This is an unprovoked slight on the generation that went to work at the age of sixteen and paid for the aged pension for the older generation. They went to work in the mines the mills and factories and in the fields and the building sites for the good of us all. They built the roads the bridges the dams and ran the mines for the future generations to enjoy. Yes, there were factories in those days.

Dr Brendan Nelson said the WWII generation now leaving us was the greatest generation this nation has produced.

The so-called ‘intergenerational theft’ has been visited on this generation of retirees and not on posterity as is the claim. This is the generation that did so much and invented so much and are leaving so much. If it’s possible to steal from one generation (which it isn’t) then the future generation would be the ones stealing from the current generation of retirees. All the luxuries that they enjoy were made possible by the sweat of this generation of retirees. All the expensive houses that they can’t afford now will be theirs one day too. No generation has ever managed to take their wealth with them.
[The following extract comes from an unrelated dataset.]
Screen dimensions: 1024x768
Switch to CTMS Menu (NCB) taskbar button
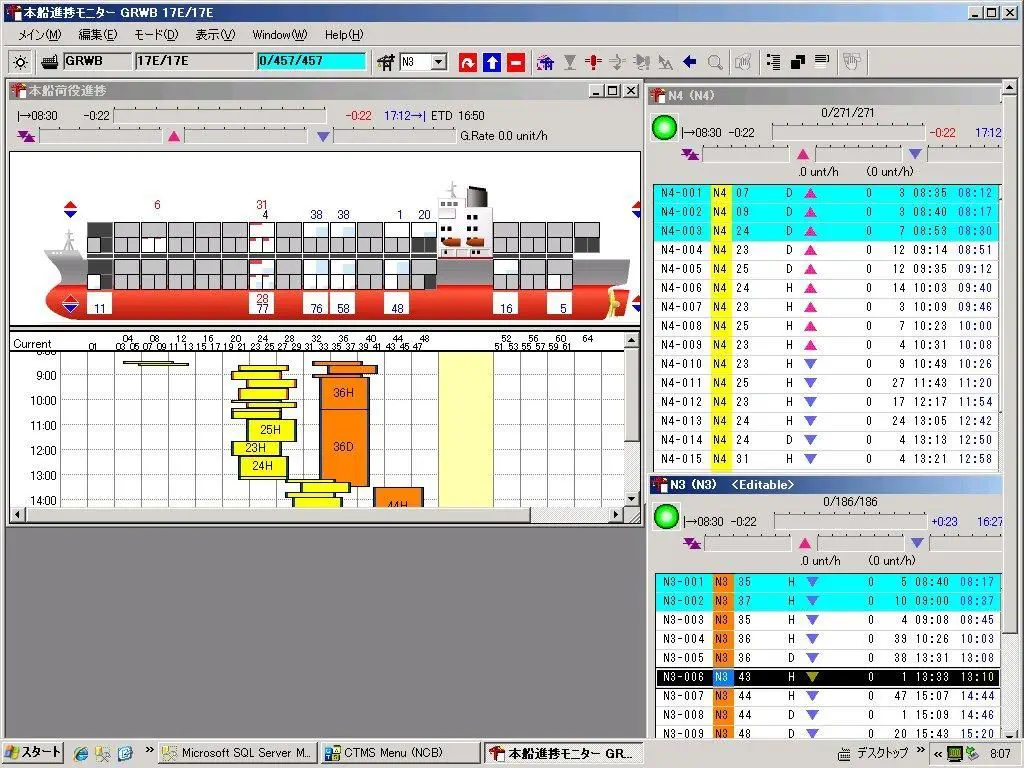[399, 752]
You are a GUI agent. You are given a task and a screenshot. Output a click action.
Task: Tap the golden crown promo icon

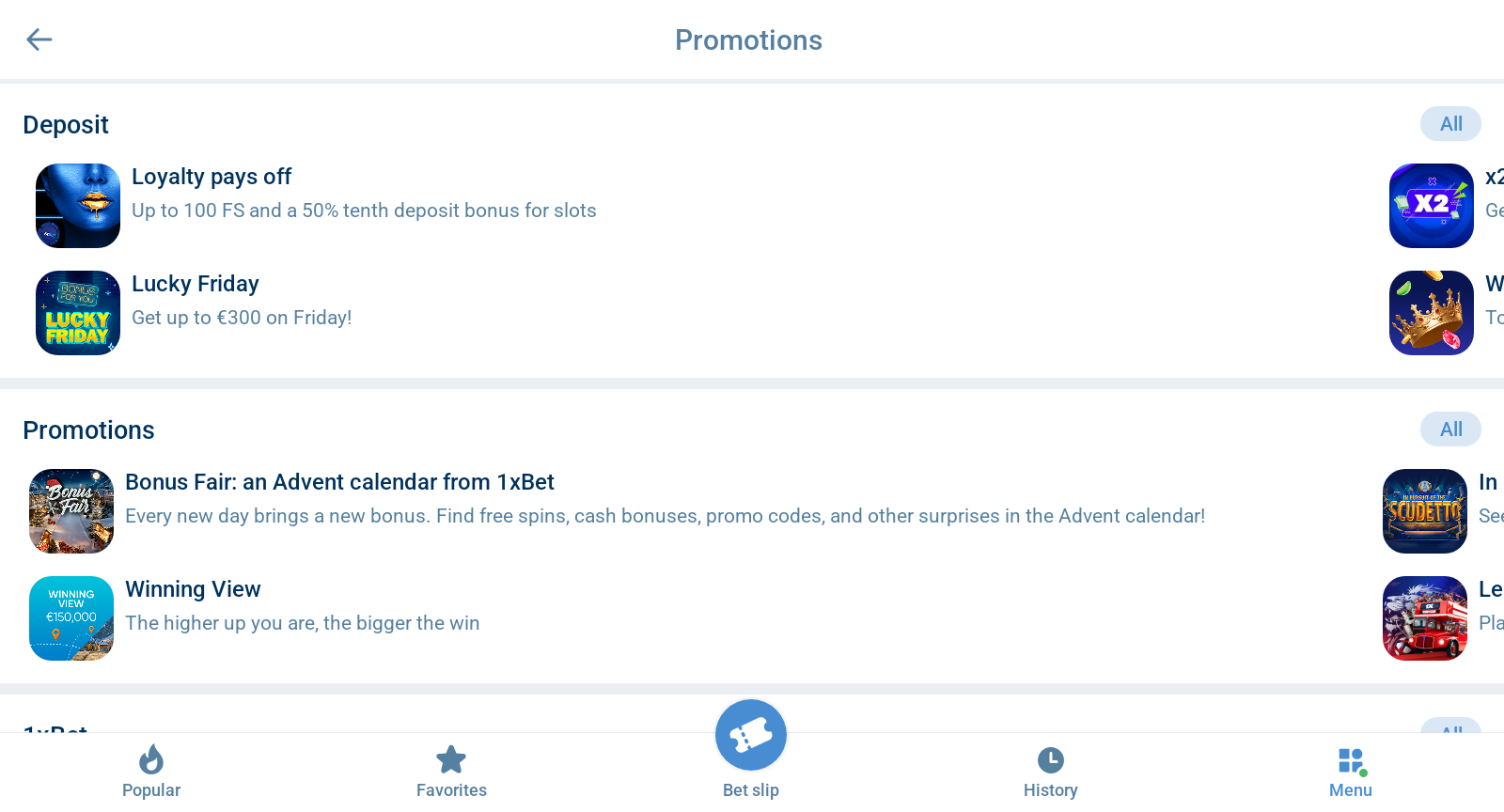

They laid the foundations of this great nation under the toughest of circumstances. They overcame the shame of the past and won admiration by their commitment and ability to rise above adversity. That resilience and hardworking spirit is evident in their stoic approach to all challenges even the disparagement by the current government.

The pensioners of today borrowed money at between 10 and 20% all their working lives. They paid off their houses, their cars, their business loans, their personal loans at this high rate. On the up side, they witnessed their parents getting as much as 18% return on bank deposits during their retirement. It seemed easy enough to prepare for retirement. Just work hard, live frugally, save for the future and everything will be fine in the end. That’s what they believed because that’s what they were led to believe.

Now that they depend on their savings, for what they thought would be a comfortable retirement, they are getting 2% return on their hard earned ‘nest egg’. So basically for the last seven years the Australian stock market has never really looked like heading towards the high of 2007.